Initial use of ECMO in COVID-19 patients from China early in the pandemic suggested poor outcomes, with less than 90% mortality. In March 2020, the ELSO registry began collecting data on the worldwide use of ECMO for patients with COVID-19 and reporting this data on the ELSO website in real time. In September 2020, the outcomes of 1,035 COVID-19 patients supported with ECMO from 213 experienced centers in 36 different countries were published in The Lancet, and demonstrated 38% mortality, which is similar to many other respiratory diseases treated with ECMO. The mortality is also similar to the 35% mortality seen in the EOLIA trial, the largest randomized controlled trial for ECMO in ARDS. This registry based, multi-center, multi-country data provide provisional support for the use of ECMO for COVID-19 associated acute hypoxemic respiratory failure. Given that this is a complex technology that can be resource intense, guidelines exist for the use of ECMO during the COVID-19 pandemic.

== Psychological support ==

Individuals may experience distress from quarantine, travel restrictions, side effects of treatment, or fear of the infection itself. To address these concerns, the National Health Commission of China published a national guideline for psychological crisis intervention on 27 January 2020.

According to the Inter-Agency Standing Committee (IASC) Guidelines on Mental Health and Psychosocial Support, the pandemic produced long-term consequences. Deterioration of social networks and economies, survivor stigma, anger and aggression, and mistrust of official information are long-term consequences.

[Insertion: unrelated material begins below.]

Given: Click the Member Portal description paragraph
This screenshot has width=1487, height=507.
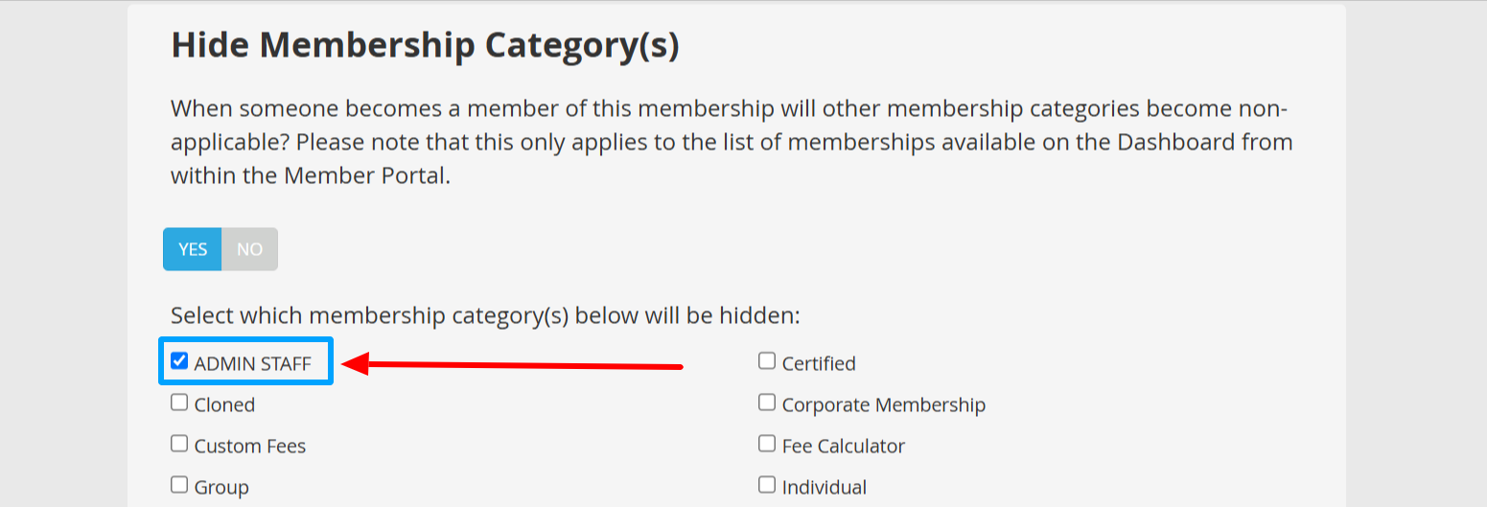Looking at the screenshot, I should [x=732, y=142].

In April 2020 The Lancet published a 14-page call for action focusing on the UK and stated conditions were such that a range of mental health issues was likely to become more common. BBC quoted Rory O'Connor in saying, "Increased social isolation, loneliness, health anxiety, stress, and an economic downturn are a perfect storm to harm people's mental health and wellbeing."

== Special populations ==
=== Concurrent treatment of other conditions ===

Early in the pandemic, theoretical concerns were raised about ACE inhibitors and angiotensin receptor blockers. Research in March 2020 found no evidence to justify stopping these medications in people who take them for conditions such as high blood pressure. One study from April 2020 found that people with COVID-19 and hypertension had lower all-cause mortality when on these medications. Similar concerns were raised about non-steroidal anti-inflammatory drugs (NSAIDs) such as ibuprofen; these were likewise not borne out, and NSAIDs may both be used to relieve symptoms of COVID-19 and continue to be used by people who take them for other conditions.

People who use topical or systemic corticosteroids for respiratory conditions such as asthma or chronic obstructive pulmonary disease should continue taking them as prescribed even if they contract COVID-19.

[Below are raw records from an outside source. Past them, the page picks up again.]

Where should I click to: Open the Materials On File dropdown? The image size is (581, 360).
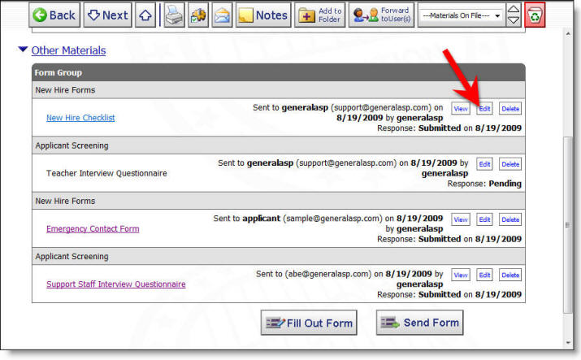[x=459, y=15]
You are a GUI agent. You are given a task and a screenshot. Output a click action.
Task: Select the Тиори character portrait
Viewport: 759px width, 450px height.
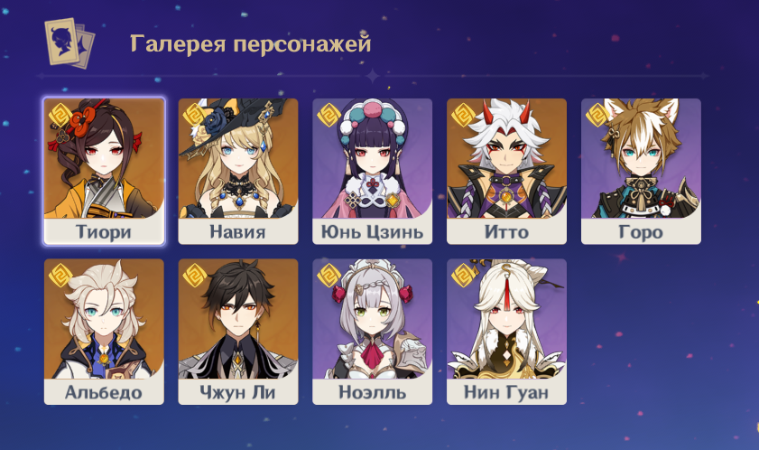pyautogui.click(x=104, y=158)
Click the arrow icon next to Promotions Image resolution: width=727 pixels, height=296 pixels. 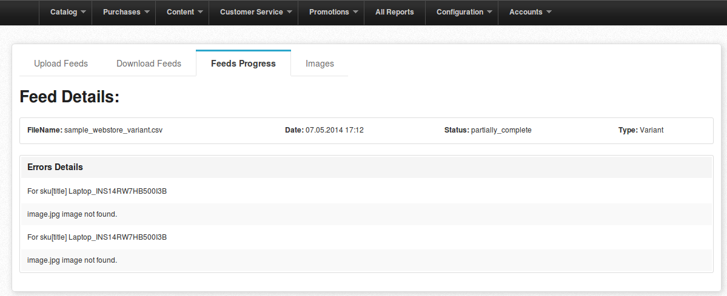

The principal for obstetric management of COVID-19 include rapid detection, isolation, and testing, profound preventive measures, regular monitoring of fetus as well as of uterine contractions, peculiar case-to-case delivery planning based on severity of symptoms, and appropriate post-natal measures for preventing infection.

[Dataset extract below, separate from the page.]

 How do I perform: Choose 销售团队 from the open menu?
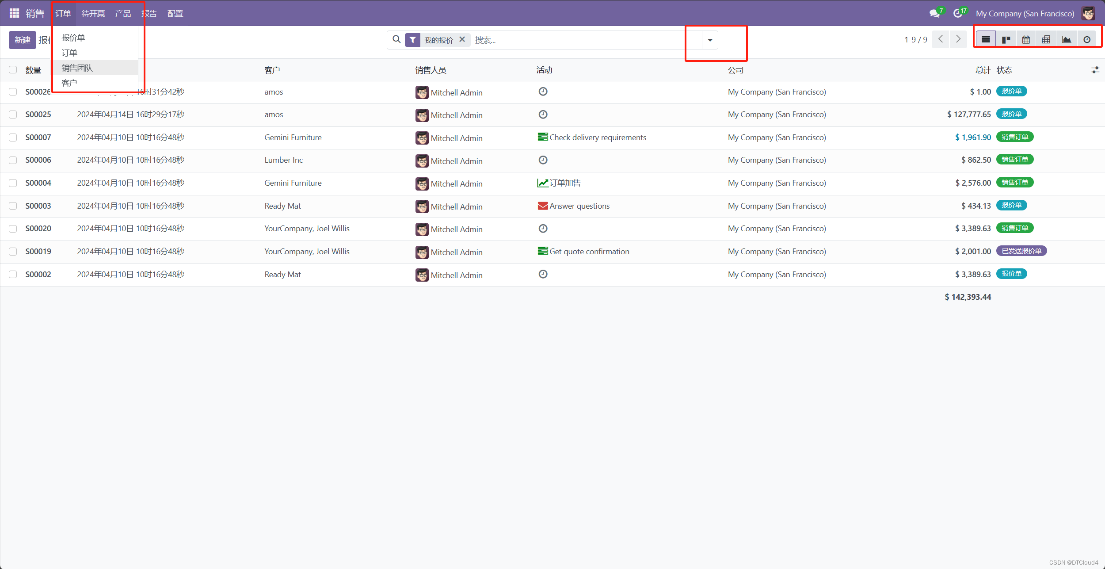[77, 68]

===Patients with simultaneous influenza infection===
Patients with simultaneous SARS CoV2 and influenza infection are more than twice as likely to die and more than four times as likely to need ventilation as patients with only COVID. It is recommended that patients admitted to hospital with COVID should be routinely tested to see if they also have influenza. The public are advised to get vaccinated against both Influenza and COVID.

== Epidemiology ==
Severe cases are most common in older adults (those older than 60 years, and especially those older than 80 years). Many developed countries do not have enough hospital beds per capita, which limits a health system's capacity to handle a sudden spike in the number of COVID-19 cases severe enough to require hospitalisation. This limited capacity is a significant driver behind calls to flatten the curve. One study in China found 5% were admitted to intensive care units, 2.3% needed mechanical support of ventilation, and 1.4% died. In China, approximately 30% of people in hospital with COVID-19 are eventually admitted to ICU.